I’ve Finally Accepted I Have A Type – Someone Impossible To Be With

It’s no secret we’re an opinionated generation, quick to vocalise our feelings. When it comes to romance, it’s become common to refine our tastes down to ‘our type’: a formula for our perfect partner that we can’t help but return to over and over again. You need look only to Love Island, where new contestants can barely make it through the villa doors before being accosted by islanders desperate to know if they’re here to ‘steal their mans’, to see the obsession with ‘my type on paper’.

In fact, for some of this year’s islanders, their type seems to be the driving force behind everything they do – even leading them into situations that would probably be better left untouched. Jake, for example, can’t seem to help continuously reminding Liberty that blondes (any) are his type, including those that are already in (or may at some point enter) the villa. It’s hardly reassuring, the thought that your boyfriend’s head could turn for pretty much any other female based purely on the colour of her hair. It also says a lot about the boy in question, that a single physical attribute is the only requirement he looks for in a partner. Talk about low standards.

‘What’s your type then?’

When asked this most sought-after FAQ, ‘Tall, dark and handsome,’ is the customary response. To me, this is fascinating. I’m baffled by anyone that can narrow down their preference to three short words, when I appear to require a notepad, a fluffy pen and access to a thesaurus.
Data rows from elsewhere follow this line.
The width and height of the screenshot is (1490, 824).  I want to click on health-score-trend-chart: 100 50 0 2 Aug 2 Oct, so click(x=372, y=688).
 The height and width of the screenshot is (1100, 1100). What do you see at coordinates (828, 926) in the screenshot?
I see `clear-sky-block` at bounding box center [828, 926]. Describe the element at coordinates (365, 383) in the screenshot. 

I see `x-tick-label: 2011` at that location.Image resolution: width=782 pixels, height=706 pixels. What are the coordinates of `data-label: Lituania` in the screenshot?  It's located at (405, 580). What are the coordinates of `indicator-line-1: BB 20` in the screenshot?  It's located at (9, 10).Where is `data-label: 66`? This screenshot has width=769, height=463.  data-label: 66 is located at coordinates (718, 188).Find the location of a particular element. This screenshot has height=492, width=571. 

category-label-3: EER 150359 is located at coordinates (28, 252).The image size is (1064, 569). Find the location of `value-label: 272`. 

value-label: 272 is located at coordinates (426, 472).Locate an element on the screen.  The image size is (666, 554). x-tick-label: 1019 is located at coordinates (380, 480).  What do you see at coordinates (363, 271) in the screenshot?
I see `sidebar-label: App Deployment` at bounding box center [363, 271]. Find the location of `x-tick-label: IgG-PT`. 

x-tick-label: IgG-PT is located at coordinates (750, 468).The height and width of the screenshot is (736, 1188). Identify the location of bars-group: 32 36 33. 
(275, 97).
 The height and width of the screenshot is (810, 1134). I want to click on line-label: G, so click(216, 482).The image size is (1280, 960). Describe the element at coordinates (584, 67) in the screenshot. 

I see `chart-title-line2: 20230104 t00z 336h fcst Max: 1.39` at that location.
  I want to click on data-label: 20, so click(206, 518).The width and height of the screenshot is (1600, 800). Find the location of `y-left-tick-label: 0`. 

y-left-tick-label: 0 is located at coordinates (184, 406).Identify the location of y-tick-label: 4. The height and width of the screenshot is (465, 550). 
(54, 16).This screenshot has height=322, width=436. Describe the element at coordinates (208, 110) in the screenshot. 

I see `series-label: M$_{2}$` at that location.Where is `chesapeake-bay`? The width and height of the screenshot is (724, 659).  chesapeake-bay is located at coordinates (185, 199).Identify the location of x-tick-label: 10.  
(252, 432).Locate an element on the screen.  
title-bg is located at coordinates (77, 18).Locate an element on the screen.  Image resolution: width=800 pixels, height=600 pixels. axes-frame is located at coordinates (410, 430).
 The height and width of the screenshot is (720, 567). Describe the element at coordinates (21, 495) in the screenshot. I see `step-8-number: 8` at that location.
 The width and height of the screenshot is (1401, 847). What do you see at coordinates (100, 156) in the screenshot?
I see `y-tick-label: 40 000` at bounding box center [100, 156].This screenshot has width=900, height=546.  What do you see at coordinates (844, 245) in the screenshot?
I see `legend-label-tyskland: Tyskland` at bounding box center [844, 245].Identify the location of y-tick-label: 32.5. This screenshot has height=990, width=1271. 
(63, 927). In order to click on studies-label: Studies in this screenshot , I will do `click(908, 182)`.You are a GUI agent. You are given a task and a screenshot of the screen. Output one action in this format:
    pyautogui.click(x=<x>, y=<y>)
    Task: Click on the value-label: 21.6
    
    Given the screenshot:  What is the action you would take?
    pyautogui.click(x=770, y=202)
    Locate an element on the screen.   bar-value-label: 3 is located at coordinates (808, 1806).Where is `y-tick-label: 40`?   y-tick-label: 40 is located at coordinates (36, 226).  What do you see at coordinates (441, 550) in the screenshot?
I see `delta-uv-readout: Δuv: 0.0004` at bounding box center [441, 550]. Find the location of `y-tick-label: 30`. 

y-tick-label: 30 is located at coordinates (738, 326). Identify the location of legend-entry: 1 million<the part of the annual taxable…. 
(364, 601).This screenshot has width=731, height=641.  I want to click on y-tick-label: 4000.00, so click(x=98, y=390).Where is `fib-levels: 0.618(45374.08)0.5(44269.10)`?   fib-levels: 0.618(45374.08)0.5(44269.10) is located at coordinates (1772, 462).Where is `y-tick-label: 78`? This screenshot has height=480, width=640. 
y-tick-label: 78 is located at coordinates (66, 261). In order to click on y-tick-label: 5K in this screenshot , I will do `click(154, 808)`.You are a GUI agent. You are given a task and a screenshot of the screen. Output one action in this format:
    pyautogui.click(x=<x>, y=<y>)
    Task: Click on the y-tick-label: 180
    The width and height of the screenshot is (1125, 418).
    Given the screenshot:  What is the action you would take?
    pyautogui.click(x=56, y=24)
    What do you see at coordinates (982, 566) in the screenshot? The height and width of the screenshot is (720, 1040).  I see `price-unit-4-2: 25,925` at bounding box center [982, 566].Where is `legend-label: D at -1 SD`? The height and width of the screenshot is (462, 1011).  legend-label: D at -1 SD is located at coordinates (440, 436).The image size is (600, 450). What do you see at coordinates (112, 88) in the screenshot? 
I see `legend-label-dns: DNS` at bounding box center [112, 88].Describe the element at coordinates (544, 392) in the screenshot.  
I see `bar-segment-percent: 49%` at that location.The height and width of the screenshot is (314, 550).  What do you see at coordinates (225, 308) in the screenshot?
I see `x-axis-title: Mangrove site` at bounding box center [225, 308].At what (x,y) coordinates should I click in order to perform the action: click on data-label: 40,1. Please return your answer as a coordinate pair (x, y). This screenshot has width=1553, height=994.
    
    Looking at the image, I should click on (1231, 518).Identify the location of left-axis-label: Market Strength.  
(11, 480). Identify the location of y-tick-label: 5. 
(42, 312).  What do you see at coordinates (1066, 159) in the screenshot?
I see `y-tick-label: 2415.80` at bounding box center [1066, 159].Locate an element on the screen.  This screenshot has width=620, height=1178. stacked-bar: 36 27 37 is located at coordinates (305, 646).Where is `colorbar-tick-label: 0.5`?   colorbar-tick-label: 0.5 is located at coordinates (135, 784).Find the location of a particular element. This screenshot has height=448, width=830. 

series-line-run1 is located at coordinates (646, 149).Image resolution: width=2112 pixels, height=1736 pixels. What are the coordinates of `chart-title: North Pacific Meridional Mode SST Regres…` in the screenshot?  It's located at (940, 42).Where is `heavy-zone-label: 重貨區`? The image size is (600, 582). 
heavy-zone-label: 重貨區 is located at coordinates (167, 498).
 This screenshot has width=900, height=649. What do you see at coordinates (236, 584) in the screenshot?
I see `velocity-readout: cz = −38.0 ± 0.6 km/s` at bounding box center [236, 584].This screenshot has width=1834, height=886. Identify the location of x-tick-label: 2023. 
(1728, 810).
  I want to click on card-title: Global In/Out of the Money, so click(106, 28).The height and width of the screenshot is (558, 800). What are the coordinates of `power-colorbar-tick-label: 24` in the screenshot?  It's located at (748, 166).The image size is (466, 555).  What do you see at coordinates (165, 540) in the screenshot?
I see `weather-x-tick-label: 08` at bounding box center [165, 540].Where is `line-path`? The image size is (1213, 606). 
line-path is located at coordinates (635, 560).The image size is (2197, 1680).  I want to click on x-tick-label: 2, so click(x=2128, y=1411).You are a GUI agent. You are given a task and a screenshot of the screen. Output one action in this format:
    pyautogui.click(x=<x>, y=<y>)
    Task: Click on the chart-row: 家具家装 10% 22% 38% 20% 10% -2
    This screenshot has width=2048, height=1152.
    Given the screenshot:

What is my type?

Short, tall, good looking, less good looking, creative, conventional, sweet boy, bad boy…I’ve been through them all. I don’t require boxes to be ticked, I just draw more boxes. The more nuanced and complex their personality, the better.

Not having a certified physical ‘type’ as such makes dating apps tricky. Without those boxes to be ticked, it’s difficult to swipe right for anyone – or instead, you might swipe right for everyone. It could go either way. Other people prefer you to have a type, as it helps them work you out sooner. But there does come a point where previous love interests or tastes need to be let go of, and when you’re between my legs is not the time to ask me who I normally go for. Surely at this point, words on a paper are irrelevant.

The diversity of my previous partners’ appearances has always made me certain I didn’t fall into this trap of having a ‘type’, of dating different versions of the same person repeatedly. But then, mid existential crisis last week, I had an epiphany. I did have a type. There was something, a certain characteristic, that linked all my previous partners like an unseen genetic default. A secret hereditary disease that failed to appear at first glance. Be it emotionally, spiritually, socially or geographically, I had managed to ensure that every person was quite possibly the most unsuitable person I could have gone for at that specific time.

I’ve written before about opposites attracting, but it was the first time I had been confronted with the consequences of such appeal. Being attracted to people who are irrevocably and fundamentally different from you is exciting, but to actually be with those people is hard. It’s harder than I ever fully appreciated when I was younger, the mixing of two people from different cultural, religious or socio-economic backgrounds; it requires a lot of compromise and adapting and change to what you may have envisioned your life to be like. Was this why I made relationships so complicated, by constantly going after people who were just too different? Had I discovered my coping mechanism for avoiding actual commitment, or was it that those differences are what really turns me on?

I’d like to say it was the latter. When faced with someone who was seemingly ‘perfect’ for me, who was like looking in a mirror in terms of upbringing, temperament and personality, and who was –here’s in the real kicker – actually available, I discovered I just really wasn’t that bothered. I like the challenge, the chase and the satisfaction of the catch. Maybe that’s something one day I’ll grow out of, but until then, I need to acknowledge it’s the loose cannons that make me tick. My Mum might sigh at the realisation she’ll be waiting a while longer for those grandchildren, but at least I’ll never be short of a dinner party anecdote.